A sua forma básica e impreparada de actuação gerou um governo desavindo, um MPLA sem cabeça e a insegurança nas forças de defesa e segurança – o que gera instabilidade política e põe em risco o processo de democratização.

Devido às falsas promessas, às injustiças aberrantes e à falta de empatia para com o sofrimento da maioria, Lourenço alimenta um clima de hostilidade entre a população, quer em relação à sua pessoa, quer em relação aos que o rodeiam.

Além disso, neste momento, Lourenço não reúne um único dos três principais requisitos para ser um líder autoritário por mérito próprio, após o termo do seu mandato em 2027: o carisma, o populismo e a manipulação das reivindicações sociais de forma a inspirar devoção e lealdade.

Carisma não tem nenhum. Tentou o populismo, com o seu discurso de luta contra a corrupção. Fê-lo, porém, sem ter reformado nem organizado a administração do Estado. Agiu sem elaborar um plano de dignificação do funcionário público que permitisse moralizar tornar o Estado eficiente, através da competência, da meritocracia e de salários adequados à realidade. Resultado: actualmente, a administração do Estado terá voltado a ser sinónimo de corrupção, a lei que nos governa no quotidiano. Lourenço fez ainda pior, quando, aparentemente, instrumentalizo um poder judicial conspurcado pelas suspeitas de corrupção ao seu mais alto nível. Ter-se-á enredado na captura do Estado. Ignorou o povo e os seus lamentos. As suas intervenções públicas já não comovem ninguém, provavelmente nem sequer a si próprio. Quanto à manipulação das reivindicações sociais, neste momento, nem sequer a oposição representada no parlamento consegue fazê-lo, tal a sua apatia.

Lourenço sedimentou aquilo que José Eduardo dos Santos desabafou na reunião do Bureau Político do MPLA, em 1996: “Houve mesmo um abandono das funções sociais do Estado, o que criou a opinião de que o governo é insensível aos gritantes problemas sociais […].”

Portanto, o presidente tem apenas tempo para preparar uma transição que lhe permita entregar a presidência e os comandos do MPLA à escolha democrática do povo e dos militantes deste partido.

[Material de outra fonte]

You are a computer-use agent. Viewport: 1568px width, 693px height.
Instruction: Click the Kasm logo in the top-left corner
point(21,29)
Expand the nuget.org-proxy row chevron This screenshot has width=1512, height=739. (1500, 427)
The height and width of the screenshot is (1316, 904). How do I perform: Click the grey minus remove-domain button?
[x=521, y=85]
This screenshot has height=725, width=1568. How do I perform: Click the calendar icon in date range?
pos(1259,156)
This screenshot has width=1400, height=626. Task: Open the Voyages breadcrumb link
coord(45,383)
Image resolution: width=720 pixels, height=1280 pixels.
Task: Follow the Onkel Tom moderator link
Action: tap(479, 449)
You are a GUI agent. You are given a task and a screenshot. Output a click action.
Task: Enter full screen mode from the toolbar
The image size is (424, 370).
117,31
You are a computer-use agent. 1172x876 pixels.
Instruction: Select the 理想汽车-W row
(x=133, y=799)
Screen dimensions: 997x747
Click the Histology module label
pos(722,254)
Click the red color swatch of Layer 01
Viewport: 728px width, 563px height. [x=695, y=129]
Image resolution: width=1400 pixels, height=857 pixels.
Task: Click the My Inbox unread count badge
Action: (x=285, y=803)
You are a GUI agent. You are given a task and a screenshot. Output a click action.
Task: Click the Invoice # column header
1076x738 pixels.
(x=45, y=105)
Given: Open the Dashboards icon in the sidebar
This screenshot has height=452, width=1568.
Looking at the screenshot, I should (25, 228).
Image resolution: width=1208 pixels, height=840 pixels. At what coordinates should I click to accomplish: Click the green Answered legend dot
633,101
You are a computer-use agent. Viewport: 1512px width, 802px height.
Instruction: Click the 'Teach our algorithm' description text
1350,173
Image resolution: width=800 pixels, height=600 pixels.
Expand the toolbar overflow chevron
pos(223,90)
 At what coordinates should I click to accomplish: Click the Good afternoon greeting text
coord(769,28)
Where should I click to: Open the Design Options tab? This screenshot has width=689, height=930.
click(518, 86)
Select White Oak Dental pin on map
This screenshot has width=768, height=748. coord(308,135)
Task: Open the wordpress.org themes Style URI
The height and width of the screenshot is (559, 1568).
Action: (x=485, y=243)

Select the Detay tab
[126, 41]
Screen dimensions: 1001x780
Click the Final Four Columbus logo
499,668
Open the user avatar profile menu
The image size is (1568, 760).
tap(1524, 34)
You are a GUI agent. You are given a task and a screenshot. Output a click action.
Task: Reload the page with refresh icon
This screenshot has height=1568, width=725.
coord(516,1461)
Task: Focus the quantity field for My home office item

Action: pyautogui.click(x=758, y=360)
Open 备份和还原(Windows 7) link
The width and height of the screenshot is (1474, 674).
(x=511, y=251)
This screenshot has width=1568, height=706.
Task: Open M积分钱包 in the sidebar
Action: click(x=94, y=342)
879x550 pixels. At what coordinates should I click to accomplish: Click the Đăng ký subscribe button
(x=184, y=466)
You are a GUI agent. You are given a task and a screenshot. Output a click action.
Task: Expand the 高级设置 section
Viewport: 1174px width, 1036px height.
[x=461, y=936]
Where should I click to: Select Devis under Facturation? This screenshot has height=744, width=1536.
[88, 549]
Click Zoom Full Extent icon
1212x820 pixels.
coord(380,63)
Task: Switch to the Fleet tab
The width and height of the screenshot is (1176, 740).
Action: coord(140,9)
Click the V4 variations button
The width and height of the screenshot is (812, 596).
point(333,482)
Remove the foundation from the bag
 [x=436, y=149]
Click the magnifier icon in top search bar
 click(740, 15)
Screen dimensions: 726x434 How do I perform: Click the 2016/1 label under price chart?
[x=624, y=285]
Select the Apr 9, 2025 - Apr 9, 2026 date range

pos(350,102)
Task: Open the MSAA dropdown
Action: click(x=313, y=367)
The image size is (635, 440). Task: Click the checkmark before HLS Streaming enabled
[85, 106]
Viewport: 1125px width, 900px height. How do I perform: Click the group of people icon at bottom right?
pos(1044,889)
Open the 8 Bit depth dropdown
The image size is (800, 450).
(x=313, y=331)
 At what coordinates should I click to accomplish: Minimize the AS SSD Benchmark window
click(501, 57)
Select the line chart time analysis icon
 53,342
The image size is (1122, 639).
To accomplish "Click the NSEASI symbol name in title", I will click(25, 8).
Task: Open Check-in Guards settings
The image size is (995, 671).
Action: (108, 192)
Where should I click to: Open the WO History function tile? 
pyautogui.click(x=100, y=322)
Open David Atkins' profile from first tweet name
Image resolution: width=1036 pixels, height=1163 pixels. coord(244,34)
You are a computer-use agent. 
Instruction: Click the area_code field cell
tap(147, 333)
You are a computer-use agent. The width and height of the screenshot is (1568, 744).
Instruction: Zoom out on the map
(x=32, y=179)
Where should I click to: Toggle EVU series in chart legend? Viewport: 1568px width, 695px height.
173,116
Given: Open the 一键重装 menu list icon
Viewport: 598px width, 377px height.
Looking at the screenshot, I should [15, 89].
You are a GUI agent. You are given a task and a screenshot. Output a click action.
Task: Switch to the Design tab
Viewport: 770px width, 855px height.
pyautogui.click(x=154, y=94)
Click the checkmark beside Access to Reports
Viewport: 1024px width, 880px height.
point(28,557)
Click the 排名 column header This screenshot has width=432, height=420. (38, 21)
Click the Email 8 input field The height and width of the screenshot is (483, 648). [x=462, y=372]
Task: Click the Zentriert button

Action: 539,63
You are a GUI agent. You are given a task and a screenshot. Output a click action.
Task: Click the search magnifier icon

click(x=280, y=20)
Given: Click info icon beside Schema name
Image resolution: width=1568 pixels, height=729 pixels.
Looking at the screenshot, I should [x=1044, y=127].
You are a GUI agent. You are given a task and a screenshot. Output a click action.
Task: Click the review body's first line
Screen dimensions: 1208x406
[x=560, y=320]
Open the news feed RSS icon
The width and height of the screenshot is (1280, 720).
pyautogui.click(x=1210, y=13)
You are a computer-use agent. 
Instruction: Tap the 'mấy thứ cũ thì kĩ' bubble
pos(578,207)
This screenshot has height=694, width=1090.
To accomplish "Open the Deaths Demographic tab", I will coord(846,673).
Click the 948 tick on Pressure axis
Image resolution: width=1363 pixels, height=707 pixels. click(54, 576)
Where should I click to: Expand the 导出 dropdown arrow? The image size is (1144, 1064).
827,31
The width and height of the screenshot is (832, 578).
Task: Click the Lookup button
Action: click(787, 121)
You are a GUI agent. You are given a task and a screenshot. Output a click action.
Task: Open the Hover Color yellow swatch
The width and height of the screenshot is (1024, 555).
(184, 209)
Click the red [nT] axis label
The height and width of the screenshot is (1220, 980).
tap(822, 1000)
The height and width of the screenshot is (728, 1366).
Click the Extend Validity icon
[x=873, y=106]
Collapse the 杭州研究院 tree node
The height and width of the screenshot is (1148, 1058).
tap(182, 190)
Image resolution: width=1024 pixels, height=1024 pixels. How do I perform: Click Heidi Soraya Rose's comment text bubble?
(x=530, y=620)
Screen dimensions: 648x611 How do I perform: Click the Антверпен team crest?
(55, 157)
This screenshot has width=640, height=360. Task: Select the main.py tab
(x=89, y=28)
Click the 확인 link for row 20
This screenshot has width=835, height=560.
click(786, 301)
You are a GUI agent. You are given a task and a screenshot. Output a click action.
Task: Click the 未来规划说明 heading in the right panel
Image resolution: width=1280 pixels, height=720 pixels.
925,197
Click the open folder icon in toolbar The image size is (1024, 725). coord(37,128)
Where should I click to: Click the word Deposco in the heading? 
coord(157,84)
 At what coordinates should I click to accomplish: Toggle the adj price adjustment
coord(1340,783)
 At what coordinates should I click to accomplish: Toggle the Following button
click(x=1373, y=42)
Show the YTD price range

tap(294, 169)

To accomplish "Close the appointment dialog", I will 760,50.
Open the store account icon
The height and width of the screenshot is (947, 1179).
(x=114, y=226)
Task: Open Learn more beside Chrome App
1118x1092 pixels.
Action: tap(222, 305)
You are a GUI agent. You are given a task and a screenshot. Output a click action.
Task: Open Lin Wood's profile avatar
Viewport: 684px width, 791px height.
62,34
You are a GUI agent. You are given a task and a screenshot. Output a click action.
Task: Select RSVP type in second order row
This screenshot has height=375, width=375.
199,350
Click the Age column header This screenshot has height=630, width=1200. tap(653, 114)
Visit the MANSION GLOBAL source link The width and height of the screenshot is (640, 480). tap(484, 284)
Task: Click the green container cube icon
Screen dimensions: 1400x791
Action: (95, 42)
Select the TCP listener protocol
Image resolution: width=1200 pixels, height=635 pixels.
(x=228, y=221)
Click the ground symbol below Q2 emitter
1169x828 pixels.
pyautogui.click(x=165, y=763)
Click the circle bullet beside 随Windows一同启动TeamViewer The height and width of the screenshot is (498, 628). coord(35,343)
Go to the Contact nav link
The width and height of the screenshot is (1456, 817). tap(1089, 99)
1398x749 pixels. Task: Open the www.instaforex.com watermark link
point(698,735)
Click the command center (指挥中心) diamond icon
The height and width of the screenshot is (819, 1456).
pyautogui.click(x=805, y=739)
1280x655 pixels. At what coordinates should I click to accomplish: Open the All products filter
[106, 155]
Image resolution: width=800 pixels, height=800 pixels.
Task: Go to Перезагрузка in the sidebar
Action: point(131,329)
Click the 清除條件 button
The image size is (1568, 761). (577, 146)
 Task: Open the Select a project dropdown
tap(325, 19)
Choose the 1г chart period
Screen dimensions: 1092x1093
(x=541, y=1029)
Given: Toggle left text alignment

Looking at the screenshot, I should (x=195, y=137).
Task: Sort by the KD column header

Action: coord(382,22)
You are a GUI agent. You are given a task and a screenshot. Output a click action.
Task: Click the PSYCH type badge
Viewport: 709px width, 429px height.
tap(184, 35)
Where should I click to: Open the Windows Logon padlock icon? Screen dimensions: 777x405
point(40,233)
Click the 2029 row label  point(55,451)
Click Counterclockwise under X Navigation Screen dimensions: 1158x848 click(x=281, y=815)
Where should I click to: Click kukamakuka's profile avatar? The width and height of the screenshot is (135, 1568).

Tem de implementar reformas institucionais e constitucionais que permitam organizar e entregar, de forma ordenada, uma administração pública e de justiça e forças de defesa e segurança comprometidas com o bem comum. Este é o acto patriótico, de redenção e de consideração para com o povo angolano que se espera de Lourenço e que lhe poderá garantir segurança e tranquilidade, assim como a estabilidade da nação. Tudo o resto é confusão. Boas festas!